**To do:**
Rewrite the part of the entries that opens with the line containing "Given: Open Documents in left navigation" and runs through the end of the entries, replacing "Given" with "Instruction" and leaving everything else unchanged.

**Stored rows:**
╭──

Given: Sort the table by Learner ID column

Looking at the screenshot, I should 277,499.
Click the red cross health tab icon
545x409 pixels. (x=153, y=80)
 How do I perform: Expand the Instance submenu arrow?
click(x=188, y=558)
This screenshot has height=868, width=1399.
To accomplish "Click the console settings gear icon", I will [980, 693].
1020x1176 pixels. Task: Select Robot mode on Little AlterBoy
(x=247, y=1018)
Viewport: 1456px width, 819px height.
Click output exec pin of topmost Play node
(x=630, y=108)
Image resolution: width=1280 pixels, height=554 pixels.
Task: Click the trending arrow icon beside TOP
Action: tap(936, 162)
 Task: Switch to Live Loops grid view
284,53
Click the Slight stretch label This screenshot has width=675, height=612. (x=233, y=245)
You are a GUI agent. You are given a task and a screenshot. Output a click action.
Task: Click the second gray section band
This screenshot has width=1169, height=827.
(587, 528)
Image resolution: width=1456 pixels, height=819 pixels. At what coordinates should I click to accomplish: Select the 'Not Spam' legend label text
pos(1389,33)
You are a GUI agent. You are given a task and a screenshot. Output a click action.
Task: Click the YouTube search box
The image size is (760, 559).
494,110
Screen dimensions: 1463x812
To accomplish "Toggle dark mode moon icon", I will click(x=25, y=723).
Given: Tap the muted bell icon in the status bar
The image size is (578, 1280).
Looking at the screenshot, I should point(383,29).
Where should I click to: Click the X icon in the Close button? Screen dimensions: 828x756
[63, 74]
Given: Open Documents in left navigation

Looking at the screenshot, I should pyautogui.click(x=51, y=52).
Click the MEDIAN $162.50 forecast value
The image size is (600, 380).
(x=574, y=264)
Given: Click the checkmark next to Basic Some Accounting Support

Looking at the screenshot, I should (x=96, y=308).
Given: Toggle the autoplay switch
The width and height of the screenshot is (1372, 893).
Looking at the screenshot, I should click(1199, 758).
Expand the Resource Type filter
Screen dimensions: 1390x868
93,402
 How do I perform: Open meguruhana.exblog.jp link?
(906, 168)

╰──

**Task output:**
Instruction: Open Documents in left navigation

Looking at the screenshot, I should pyautogui.click(x=51, y=52).
Click the MEDIAN $162.50 forecast value
The image size is (600, 380).
(x=574, y=264)
Instruction: Click the checkmark next to Basic Some Accounting Support

Looking at the screenshot, I should (x=96, y=308).
Instruction: Toggle the autoplay switch
The width and height of the screenshot is (1372, 893).
Looking at the screenshot, I should click(1199, 758).
Expand the Resource Type filter
Screen dimensions: 1390x868
93,402
 How do I perform: Open meguruhana.exblog.jp link?
(906, 168)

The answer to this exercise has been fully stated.